* **THE REQUEST**
In the mailing-list message below, into which two patches does Pavel Begunkov suggest splitting the change?

* **GIVEN TEXT**
• • • • •

2021-05-25 08:55:39

by Pavel Begunkov

[permalink] [raw]
Subject: Re: [PATCH] io_uring: Add to traces the req pointer when available

On 5/25/21 9:21 AM, Pavel Begunkov wrote:
> On 5/25/21 6:54 AM, Olivier Langlois wrote:
>> The req pointer uniquely identify a specific request.
>> Having it in traces can provide valuable insights that is not possible
>> to have if the calling process is reusing the same user_data value.
>
> How about hashing kernel pointers per discussed? Even if it's better
> to have it done by tracing or something as you mentioned, there is no
> such a thing at the moment, so should be done by hand.

Or do you mean that it's already the case? Can anyone
confirm if so?

> Btw, I'd incline you to split it in two patches, a cleanup and one
> adding req, because it's unreadable and hides the real change
>
>> ---
>> fs/io_uring.c | 8 +--
>> include/trace/events/io_uring.h | 95 ++++++++++++++++++++++-----------
>> 2 files changed, 67 insertions(+), 36 deletions(-)

• • • • •

* **DATA RECORDS**
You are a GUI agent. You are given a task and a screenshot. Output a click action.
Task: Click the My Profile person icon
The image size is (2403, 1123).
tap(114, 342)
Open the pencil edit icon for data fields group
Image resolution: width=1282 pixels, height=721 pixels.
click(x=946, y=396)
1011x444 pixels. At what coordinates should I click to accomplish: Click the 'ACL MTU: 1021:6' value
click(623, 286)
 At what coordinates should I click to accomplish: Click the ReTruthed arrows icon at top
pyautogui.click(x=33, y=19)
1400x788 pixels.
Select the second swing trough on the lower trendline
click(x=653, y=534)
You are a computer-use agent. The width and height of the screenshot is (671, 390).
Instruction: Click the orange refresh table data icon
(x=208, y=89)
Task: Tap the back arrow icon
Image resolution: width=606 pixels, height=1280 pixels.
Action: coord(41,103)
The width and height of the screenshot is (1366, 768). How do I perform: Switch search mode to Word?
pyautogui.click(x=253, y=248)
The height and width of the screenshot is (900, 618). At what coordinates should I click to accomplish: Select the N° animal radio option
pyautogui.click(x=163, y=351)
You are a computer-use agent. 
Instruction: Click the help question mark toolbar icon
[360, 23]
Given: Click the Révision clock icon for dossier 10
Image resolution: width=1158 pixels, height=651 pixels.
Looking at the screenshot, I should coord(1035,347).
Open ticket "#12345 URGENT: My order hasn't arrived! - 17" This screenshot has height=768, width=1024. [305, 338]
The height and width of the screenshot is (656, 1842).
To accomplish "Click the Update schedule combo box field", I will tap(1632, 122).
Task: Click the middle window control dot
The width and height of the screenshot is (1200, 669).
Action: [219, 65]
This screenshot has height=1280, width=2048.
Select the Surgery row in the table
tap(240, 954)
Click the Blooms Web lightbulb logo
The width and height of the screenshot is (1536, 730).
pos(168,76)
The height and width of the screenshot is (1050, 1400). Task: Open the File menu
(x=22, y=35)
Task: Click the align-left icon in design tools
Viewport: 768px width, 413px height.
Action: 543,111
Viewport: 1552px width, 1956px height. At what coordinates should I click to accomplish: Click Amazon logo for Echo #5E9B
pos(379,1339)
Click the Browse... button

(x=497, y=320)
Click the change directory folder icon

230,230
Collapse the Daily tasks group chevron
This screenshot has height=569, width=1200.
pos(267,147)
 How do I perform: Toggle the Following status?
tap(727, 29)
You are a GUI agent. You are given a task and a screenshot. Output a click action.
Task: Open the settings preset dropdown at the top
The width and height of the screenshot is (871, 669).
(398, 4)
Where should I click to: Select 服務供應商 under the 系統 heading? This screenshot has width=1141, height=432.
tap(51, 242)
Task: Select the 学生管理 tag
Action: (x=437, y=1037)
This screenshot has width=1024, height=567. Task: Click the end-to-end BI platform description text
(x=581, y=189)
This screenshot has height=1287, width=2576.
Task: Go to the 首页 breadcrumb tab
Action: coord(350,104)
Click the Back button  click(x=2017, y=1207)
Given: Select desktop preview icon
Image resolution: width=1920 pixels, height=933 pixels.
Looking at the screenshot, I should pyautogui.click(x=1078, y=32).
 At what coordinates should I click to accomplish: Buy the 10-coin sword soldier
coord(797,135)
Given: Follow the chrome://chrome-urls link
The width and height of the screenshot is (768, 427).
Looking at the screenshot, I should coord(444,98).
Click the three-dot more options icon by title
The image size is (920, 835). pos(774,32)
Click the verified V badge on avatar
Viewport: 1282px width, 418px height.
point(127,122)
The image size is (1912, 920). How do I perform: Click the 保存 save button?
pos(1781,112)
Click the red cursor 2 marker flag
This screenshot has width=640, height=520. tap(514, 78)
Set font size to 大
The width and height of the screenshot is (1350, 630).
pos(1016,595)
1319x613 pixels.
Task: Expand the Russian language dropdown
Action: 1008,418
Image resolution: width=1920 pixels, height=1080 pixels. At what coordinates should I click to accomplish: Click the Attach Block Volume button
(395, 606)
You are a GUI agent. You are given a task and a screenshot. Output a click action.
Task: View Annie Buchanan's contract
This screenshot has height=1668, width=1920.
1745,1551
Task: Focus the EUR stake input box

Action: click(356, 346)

• • • • •

* **FINAL RESULT**
A cleanup patch and a patch that adds the req pointer.